What is expected: Copy out the material starting at the line that contains "Bookmark this page" and ending at the line that contains "coord(465,112)", requests included. Rescale only the click coordinates in the answers by multiplying each by 1.6 and rounding to a whole number, with halves rounded up.

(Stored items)

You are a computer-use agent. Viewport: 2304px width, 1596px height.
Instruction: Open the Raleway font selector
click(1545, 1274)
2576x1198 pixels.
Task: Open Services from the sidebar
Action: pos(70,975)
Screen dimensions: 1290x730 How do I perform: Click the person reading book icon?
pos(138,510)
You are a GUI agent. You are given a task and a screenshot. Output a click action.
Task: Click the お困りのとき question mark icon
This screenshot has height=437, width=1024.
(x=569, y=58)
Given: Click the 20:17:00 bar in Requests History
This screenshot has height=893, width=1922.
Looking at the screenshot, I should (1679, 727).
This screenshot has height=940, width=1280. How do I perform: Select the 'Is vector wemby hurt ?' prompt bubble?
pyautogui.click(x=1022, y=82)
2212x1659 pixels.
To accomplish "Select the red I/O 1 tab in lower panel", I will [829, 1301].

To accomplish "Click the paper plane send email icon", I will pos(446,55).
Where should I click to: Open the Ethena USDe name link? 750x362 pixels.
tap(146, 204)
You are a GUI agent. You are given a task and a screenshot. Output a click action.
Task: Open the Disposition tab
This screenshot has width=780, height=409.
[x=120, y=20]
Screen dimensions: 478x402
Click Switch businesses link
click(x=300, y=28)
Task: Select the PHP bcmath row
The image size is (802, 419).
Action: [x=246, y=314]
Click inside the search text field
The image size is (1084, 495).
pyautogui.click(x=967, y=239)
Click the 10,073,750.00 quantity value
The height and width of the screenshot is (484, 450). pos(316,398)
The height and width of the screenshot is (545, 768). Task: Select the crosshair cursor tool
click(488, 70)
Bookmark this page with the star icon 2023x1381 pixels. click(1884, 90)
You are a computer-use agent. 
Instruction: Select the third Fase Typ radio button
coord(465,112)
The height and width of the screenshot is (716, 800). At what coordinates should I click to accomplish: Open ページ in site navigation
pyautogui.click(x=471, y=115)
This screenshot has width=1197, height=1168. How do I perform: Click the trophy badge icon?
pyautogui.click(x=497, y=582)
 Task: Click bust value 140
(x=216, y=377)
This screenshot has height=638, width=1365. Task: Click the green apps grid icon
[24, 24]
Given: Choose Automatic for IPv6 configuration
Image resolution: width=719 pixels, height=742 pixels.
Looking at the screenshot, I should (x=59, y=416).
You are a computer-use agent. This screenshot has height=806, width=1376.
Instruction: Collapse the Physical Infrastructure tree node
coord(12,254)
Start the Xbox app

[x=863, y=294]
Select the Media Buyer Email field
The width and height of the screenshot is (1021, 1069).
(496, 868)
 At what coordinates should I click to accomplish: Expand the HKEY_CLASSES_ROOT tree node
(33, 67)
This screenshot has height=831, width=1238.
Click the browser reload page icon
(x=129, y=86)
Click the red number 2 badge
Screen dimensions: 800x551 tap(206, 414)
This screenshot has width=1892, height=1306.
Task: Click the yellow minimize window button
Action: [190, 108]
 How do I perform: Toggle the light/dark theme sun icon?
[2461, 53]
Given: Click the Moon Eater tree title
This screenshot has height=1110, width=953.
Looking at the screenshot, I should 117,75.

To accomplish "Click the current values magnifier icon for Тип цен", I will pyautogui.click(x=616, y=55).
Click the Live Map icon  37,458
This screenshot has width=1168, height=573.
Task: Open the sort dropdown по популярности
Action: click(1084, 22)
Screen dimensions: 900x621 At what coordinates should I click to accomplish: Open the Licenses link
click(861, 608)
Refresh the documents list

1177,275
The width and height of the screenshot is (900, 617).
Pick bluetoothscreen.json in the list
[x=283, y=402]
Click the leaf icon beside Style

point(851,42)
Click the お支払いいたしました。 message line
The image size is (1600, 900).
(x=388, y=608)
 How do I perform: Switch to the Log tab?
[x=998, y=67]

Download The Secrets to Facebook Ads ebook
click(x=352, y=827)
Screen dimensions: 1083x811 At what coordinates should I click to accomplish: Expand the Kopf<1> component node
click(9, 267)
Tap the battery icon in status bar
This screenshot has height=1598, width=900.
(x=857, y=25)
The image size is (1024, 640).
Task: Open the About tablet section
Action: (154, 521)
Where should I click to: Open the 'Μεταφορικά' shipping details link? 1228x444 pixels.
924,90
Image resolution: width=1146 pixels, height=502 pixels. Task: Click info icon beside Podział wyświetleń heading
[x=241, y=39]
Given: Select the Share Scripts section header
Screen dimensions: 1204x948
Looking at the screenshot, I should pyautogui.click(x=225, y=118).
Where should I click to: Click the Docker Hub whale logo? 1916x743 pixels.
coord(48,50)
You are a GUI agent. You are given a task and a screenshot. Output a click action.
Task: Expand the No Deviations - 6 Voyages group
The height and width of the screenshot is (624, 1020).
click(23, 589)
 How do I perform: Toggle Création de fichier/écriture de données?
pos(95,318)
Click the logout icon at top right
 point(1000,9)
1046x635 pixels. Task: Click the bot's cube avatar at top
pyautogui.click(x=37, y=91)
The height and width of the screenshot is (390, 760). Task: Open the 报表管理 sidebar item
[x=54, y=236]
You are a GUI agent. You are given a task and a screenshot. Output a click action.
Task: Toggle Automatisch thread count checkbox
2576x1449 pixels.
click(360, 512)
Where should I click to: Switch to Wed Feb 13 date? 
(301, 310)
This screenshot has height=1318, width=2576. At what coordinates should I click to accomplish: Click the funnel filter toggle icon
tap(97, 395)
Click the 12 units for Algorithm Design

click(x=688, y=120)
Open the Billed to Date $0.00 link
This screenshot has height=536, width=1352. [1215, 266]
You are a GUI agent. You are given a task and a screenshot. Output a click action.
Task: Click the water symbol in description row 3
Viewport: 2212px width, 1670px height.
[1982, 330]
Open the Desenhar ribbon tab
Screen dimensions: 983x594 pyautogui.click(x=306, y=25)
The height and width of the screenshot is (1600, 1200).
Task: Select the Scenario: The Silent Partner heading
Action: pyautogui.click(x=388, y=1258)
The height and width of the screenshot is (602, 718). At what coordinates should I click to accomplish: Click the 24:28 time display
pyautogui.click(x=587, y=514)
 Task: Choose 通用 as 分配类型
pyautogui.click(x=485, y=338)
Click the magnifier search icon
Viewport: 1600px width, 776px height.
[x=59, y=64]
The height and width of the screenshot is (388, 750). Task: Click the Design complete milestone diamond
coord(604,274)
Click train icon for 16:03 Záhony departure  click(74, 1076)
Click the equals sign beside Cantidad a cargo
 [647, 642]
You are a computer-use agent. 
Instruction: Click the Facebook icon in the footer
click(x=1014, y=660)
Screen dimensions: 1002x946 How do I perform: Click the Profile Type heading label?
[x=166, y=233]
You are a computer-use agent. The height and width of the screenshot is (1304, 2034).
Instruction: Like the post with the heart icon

Solution to this problem:
Bookmark this page with the star icon 2023x1381 pixels. click(3014, 144)
You are a computer-use agent. 
Instruction: Select the third Fase Typ radio button
coord(744,179)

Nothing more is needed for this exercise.